She started playing in pubs when she was barely eleven. “There was a music night at the local RSL club where you could bring your charts and play with the band,” she says, “though I didn’t start doing paid gigs until I saw Bill Chambers playing there one night.

“I walked up to him and asked if he’d play a Jimmie Rodgers song. He asked me how old I was, and I said that I was eleven. He asked me how in hell I knew who Jimmie Rodgers was, and I said ‘I just do’. I asked him if he’d play ‘TB Blues’, and he said he would if I’d get up and sing it with him. I think he thought it would be rather cute – you know a young girl from the audience getting up and singing with him – but he realised then that I could sing, and he became my mentor.”

He produced her first EP, In The Pines, and a track off it, ‘That Don’t Bother Me’, which she co-wrote with Chambers’ daughter, Kasey, who helped out by doing back-up vocals, rocketed to Number One on the country charts. An album, Dusty Smiles And Heartbreak Cures, which her parents scraped $5,000 together to record, spawned no less than four hit singles, and it was this album which Elton John got hold of and which paved the way for her to go to Nashville.

“That’s a strange story,” she says. “I was on the computer playing solitaire when the record label called me and said ‘You’re gonna think this is weird, but Elton John has been going around at all his shows talking about you and your album. He went into a record store and asked someone what new stuff he should listen to, and the guy on the counter mentioned your album. So, he heard it, and now he wants to meet you.’
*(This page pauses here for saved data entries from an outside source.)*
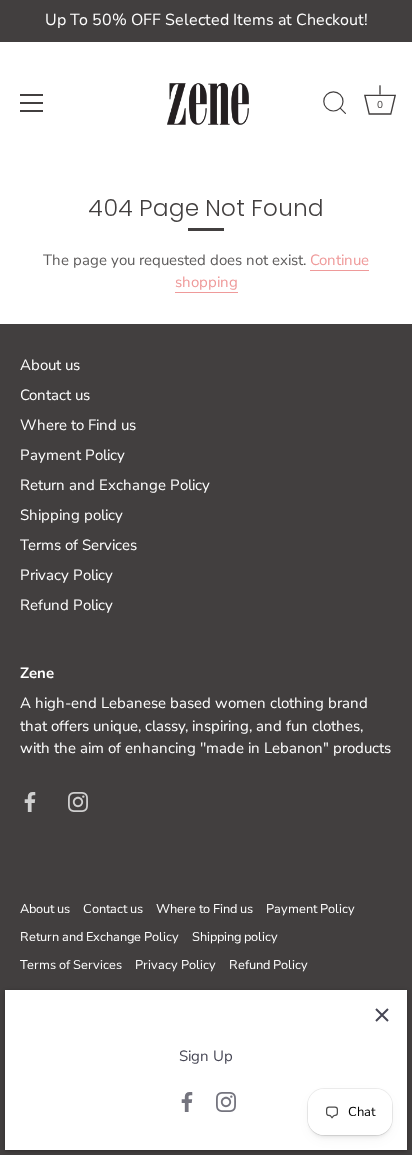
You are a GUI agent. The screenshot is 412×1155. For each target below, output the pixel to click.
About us (50, 365)
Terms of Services (78, 545)
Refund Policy (66, 605)
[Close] (382, 1015)
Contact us (55, 395)
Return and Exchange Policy (115, 485)
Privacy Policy (66, 575)
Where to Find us (78, 425)
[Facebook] (187, 1101)
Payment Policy (72, 455)
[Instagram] (226, 1101)
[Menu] (32, 103)
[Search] (335, 106)
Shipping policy (71, 515)
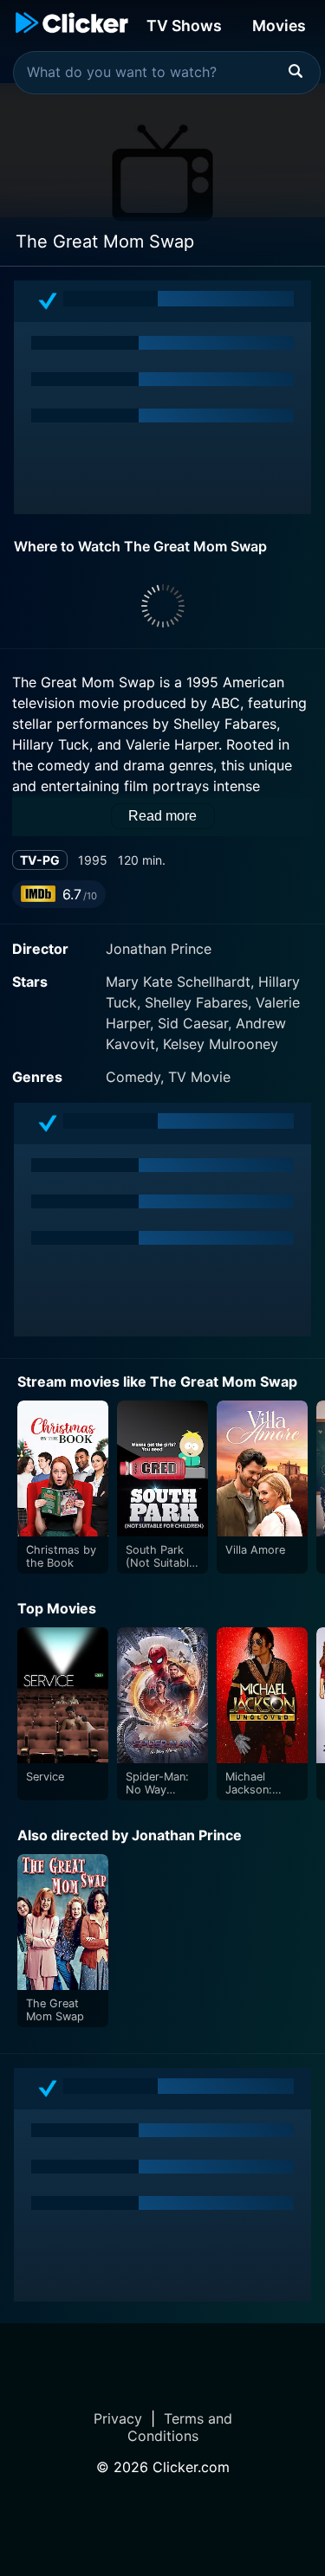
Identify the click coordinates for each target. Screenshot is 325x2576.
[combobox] (167, 72)
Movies (279, 25)
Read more (162, 815)
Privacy (118, 2418)
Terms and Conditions (179, 2427)
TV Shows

“So, I went down to Sydney to meet him. It was so surreal. There were all these cute boys with ripped muscles walking around with drinks in these little gladiator outfits. “Elton came over to me and said ‘I am such a fan of your album.’ He asked me if I’d ever been to America, and I said that I hadn’t, but that I’d love to check out where the music I was singing began. “The next day, my manager said that he had ordered twentyalbums to take with him back to America, and a few days later, every major label in Nashville was on the phone.”

She signed with RCA though the experience wasn’t all she hoped. She recorded two albums there, though RCA never officially released either of them in the US. “Those albums were label albums,” she says. “It’s different when a lot of people have a say over what’s getting recorded. You know, it’s their money so they should have one, but in the end, I didn’t want that. I didn’t want to compromise. It’s like giving your art away.”
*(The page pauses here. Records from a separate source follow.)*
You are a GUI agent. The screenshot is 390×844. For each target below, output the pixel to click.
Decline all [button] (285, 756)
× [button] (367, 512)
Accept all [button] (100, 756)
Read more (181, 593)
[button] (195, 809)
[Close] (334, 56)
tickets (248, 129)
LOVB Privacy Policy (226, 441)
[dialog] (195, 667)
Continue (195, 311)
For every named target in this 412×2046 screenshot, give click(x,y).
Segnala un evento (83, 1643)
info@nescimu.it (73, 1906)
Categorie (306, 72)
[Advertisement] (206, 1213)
She returned to Australia and started working on new material, culminating in her recent album, Catherine Britt, and the song ‘Call You Back Town’ informs the six years she spent in Nashville. Co-produced by Shane Nicholson and Bill Chambers, Britt wrote all 14 songs on the album.
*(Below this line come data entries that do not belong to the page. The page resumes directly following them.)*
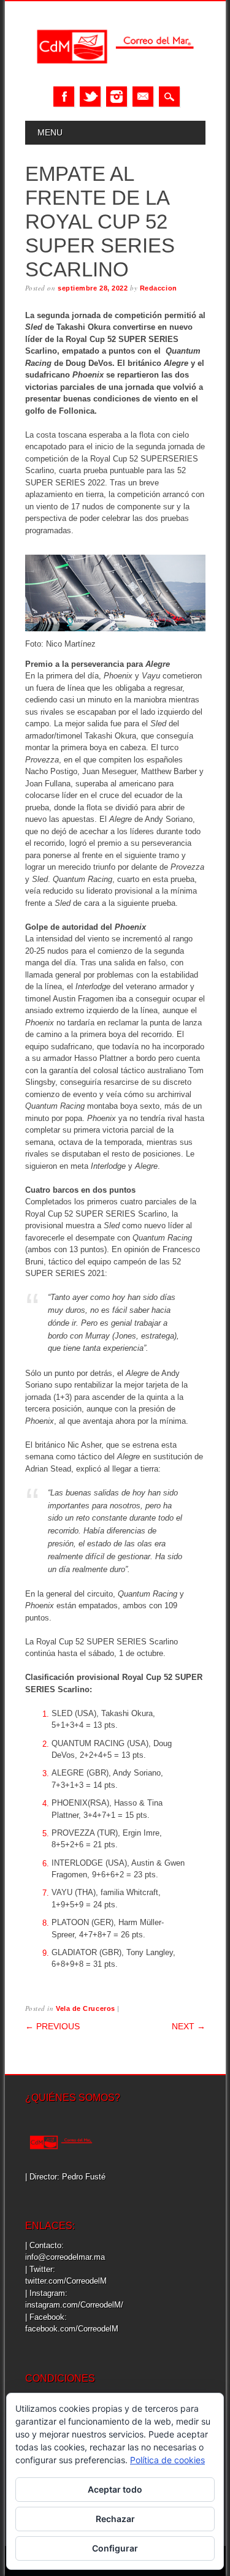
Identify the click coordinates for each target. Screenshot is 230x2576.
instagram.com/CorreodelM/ (74, 2304)
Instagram (116, 96)
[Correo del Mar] (115, 73)
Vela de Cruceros (85, 2008)
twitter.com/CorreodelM (66, 2280)
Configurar (115, 2548)
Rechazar (115, 2518)
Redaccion (158, 288)
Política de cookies (167, 2460)
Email (142, 96)
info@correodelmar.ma (65, 2257)
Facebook (63, 96)
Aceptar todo (115, 2489)
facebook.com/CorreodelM (71, 2328)
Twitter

“Look, to be able to make an album which, I feel, truly represents me as an artist and a songwriter means the world to me,” she says. “You might say that this album is me getting back to my roots, and there’s one major difference: I have creative control.

“I didn’t get eaten up and spat out in America, and yes, there were compromises, and yes, we were trying to appeal to American radio and the American market, but I got a little bit lost. But I’m on track now, and I know who I wanna be now.”